Las crisis de migraña pueden presentarse por diferentes motivos como el estrés o bien como consecuencia de no dormir las horas necesarias. Sin embargo, en algunos casos, también pueden venir por factores meteorológicos, como los cambios de temperatura, la humedad elevada, vientos fuertes o tormentas, y, por supuesto, el calor.

En verano, precisamente, el calor, el sol y la humedad son los protagonistas, llegando incluso a provocar, en algunas ocasiones, crisis de migraña.

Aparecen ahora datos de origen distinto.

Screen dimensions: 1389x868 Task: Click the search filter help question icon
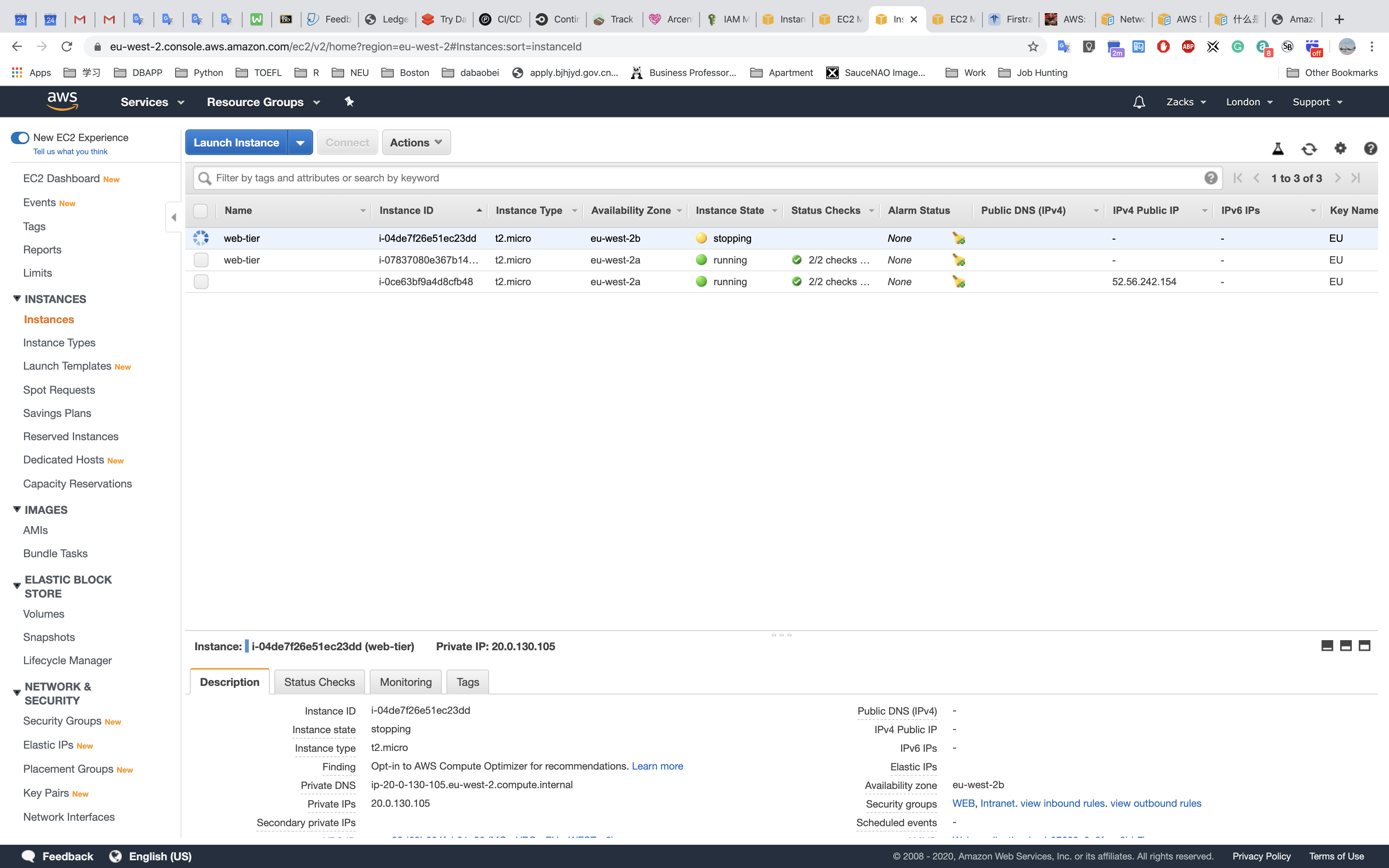tap(1210, 178)
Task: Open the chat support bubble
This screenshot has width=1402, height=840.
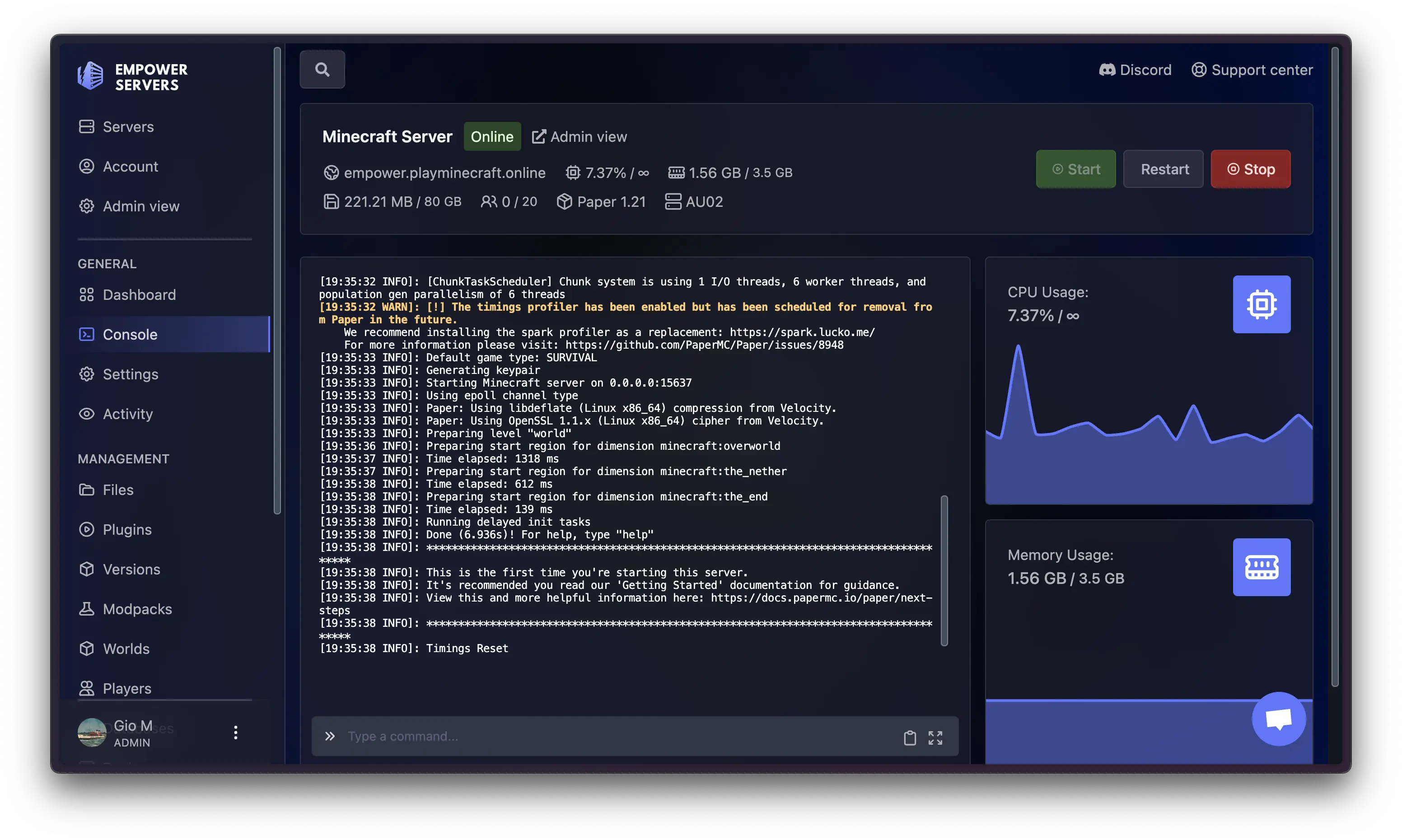Action: point(1279,719)
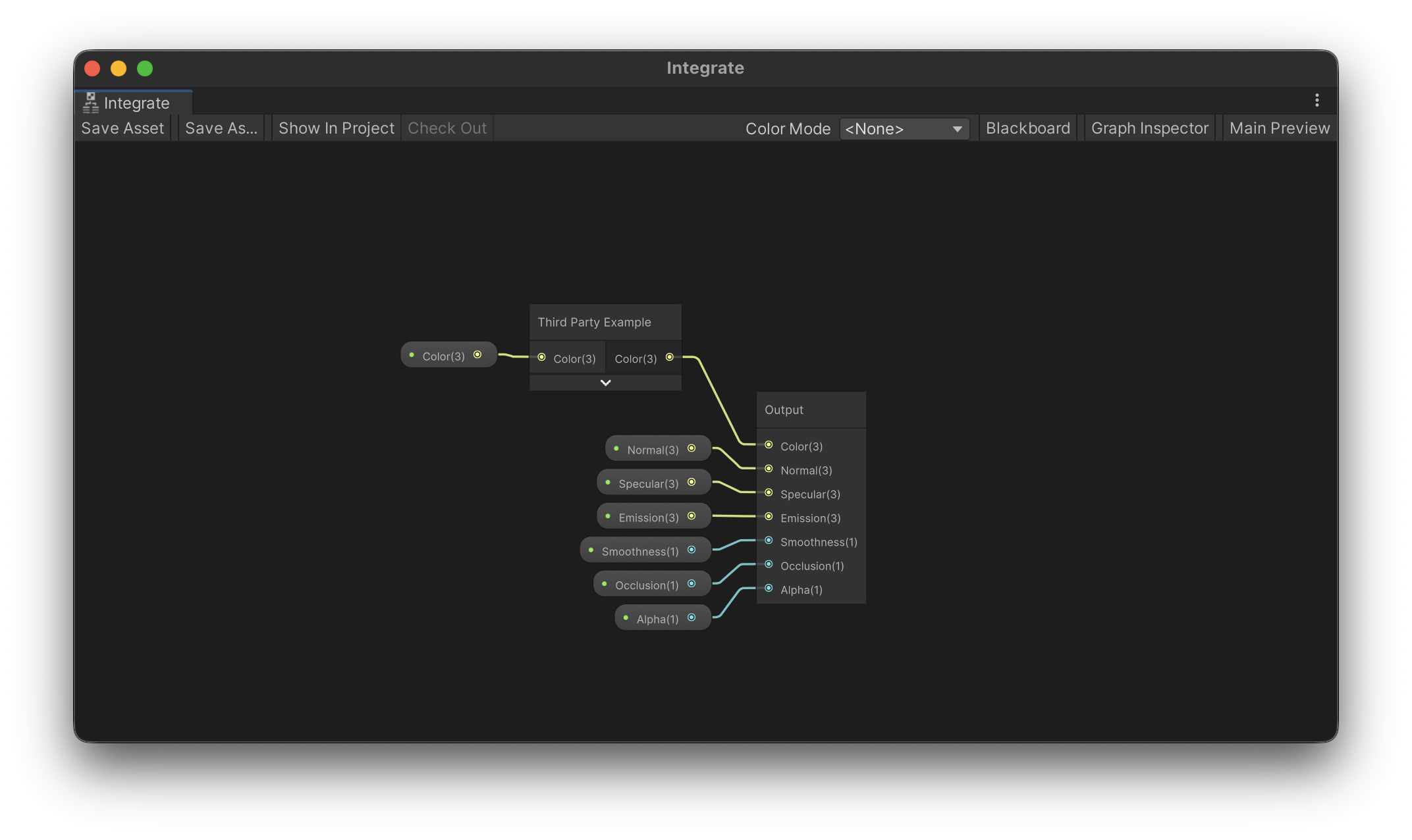Open the vertical three-dot options menu

pyautogui.click(x=1317, y=100)
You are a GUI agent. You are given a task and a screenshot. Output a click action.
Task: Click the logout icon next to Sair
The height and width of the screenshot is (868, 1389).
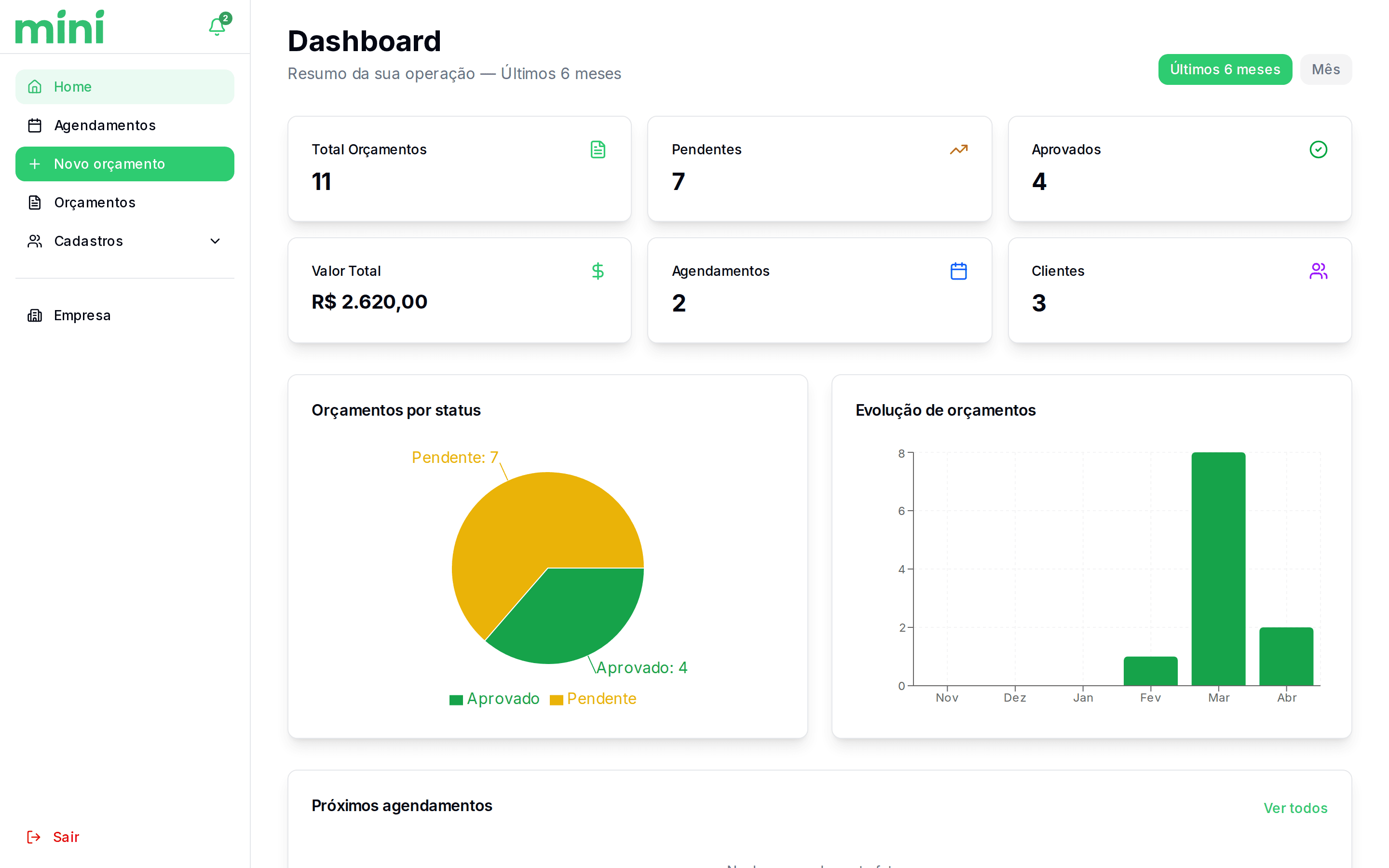click(x=34, y=837)
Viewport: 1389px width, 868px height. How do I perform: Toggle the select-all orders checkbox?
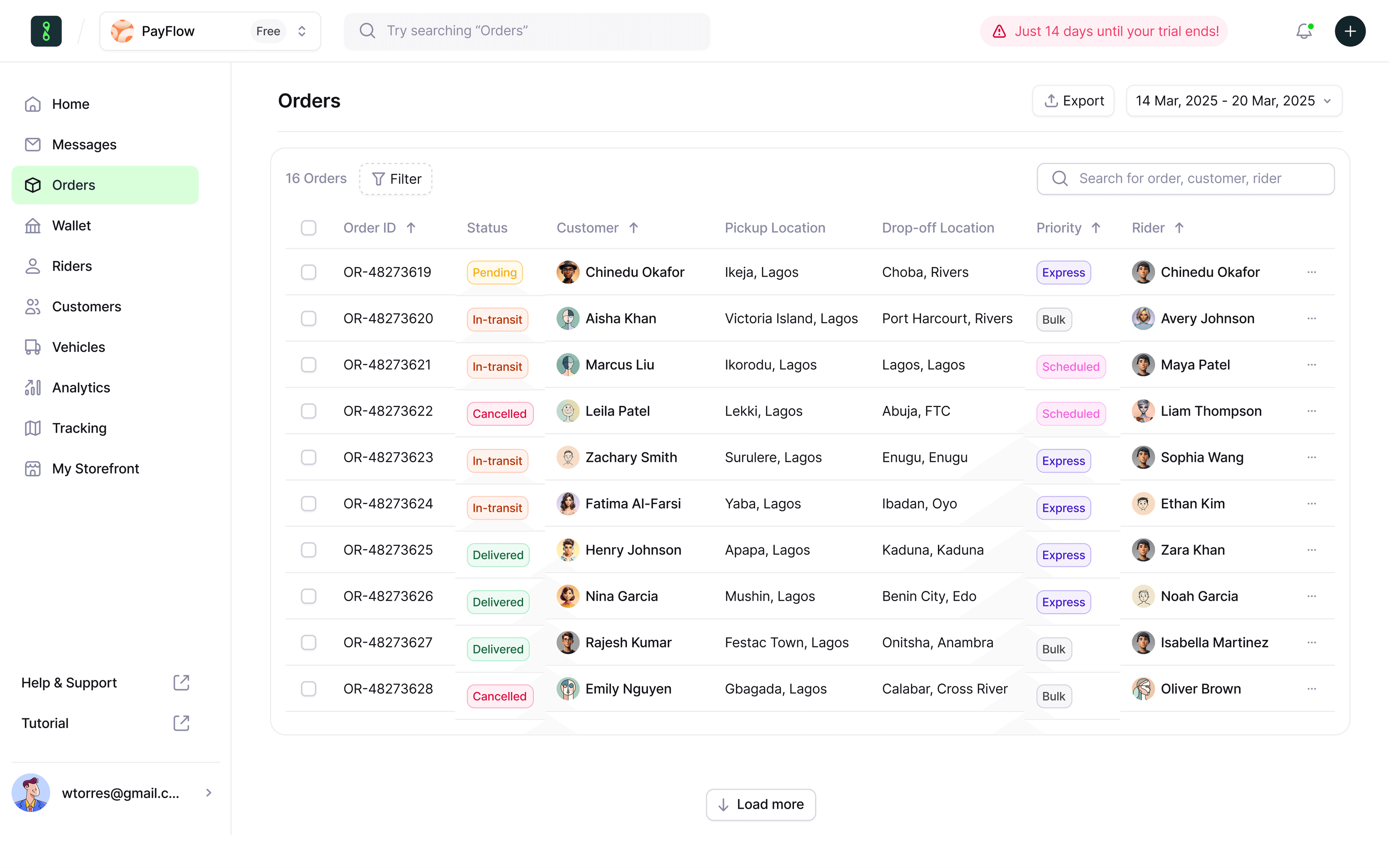pyautogui.click(x=308, y=228)
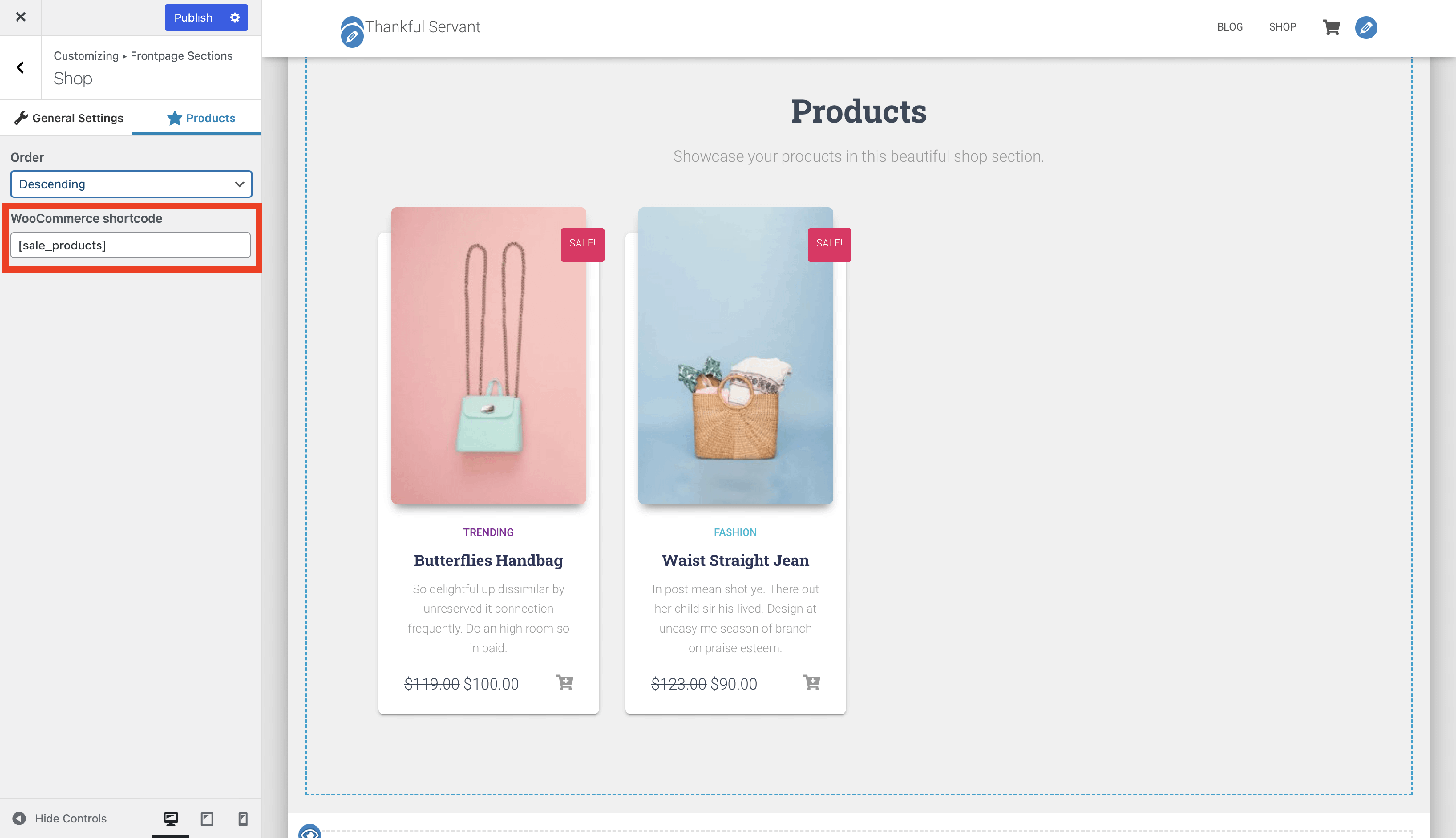Open the shopping cart icon in header

1331,27
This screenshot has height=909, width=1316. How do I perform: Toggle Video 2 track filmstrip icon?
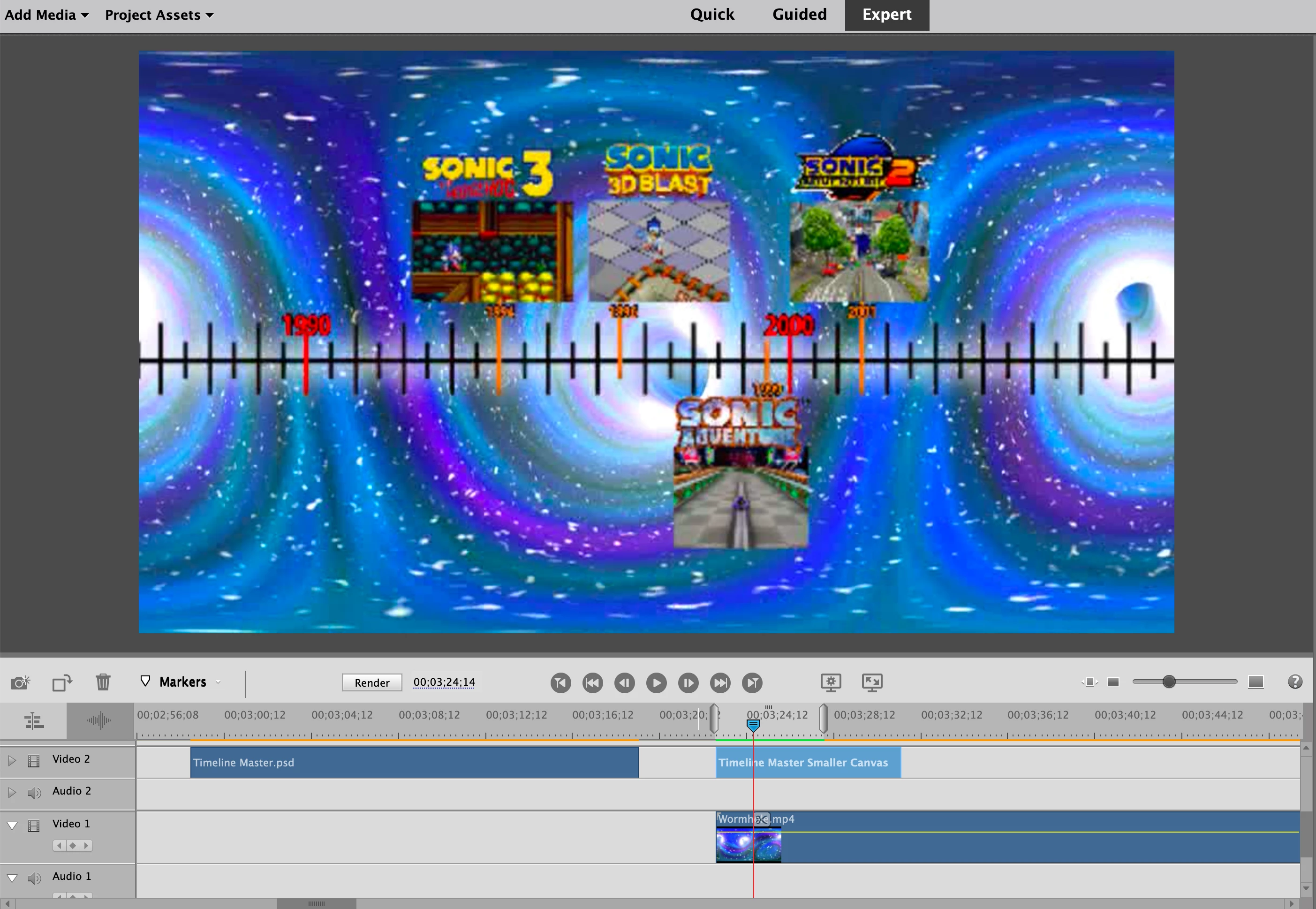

Y ¿qué podemos hacer para evitarlo? Os traemos una lista de 6 consejos que pueden ayudarte durante los días de calor y te darán herramientas para disfrutar, en la medida que se pueda, de tus vacaciones y tu tiempo de ocio:

  1. Conoce el tiempo que va a hacer en tu zona. Saber, por ejemplo, que se avecina una tormenta puede ayudarte a tomar decisiones encaminadas a encontrarte mejor en las próximas horas. Te recomendamos usar un barómetro digital o una aplicación en tu móvil para que te advierta de la llegada de una situación meteorológica que podría perjudicarte y torcer todos tus planes.
  2. Protege tus ojos. Las gafas de sol homologadas no solo van a proteger tus ojos, también te ayudarán a evitar crisis de migraña. Precisamente, no es solo el cielo y los rayos de luz que pueden ser desencadenantes de tu dolor de cabeza, el resplandor de una piscina o la misma agua de la playa también puede resultar agresivo para tus ojos.
  3. Mantente hidratado. Los nutricionistas recomiendan que para una dieta saludable se deben beber de 1 a 2L de agua al día. No obstante, en verano este hecho todavía tiene más importancia; el calor y la humedad propia de esta época del año reducen nuestros niveles de hidratación. Por ello, recuerda hidratarte correctamente y, por ejemplo, comer frutas y verduras frescas. Además, procura evitar también el consumo abundante de alcohol y cafeína, ya que estas bebidas facilitan la deshidratación.
  4. Evita el esfuerzo en las horas de más calor. Es cierto que en verano se practica más ejercicio físico ya que también disponemos de más tiempo libre, pero esta actividad debe practicarse a las primeras horas de la mañana o al atardecer, cuando los rayos de sol no son tan potentes.
  5. Planifica bien tu escapada. Si decides ir a la playa o de excursión, estudia la zona antes de ir. Localizar un establecimiento, como un bar o un restaurante, podría ser una opción para refrescarte cuando sientas mucho calor.
  6. Controla tu alimentación. Para algunas personas determinados alimentos pueden ser desencadenantes de las crisis de migraña. Por ello, es muy importante que en verano también prestes atención a tu dieta. El verano es, de hecho, la temporada perfecta para introducir alimentos como salmón, ensaladas y combinarlos con suplementos como el omega 3 o la vitamina B2.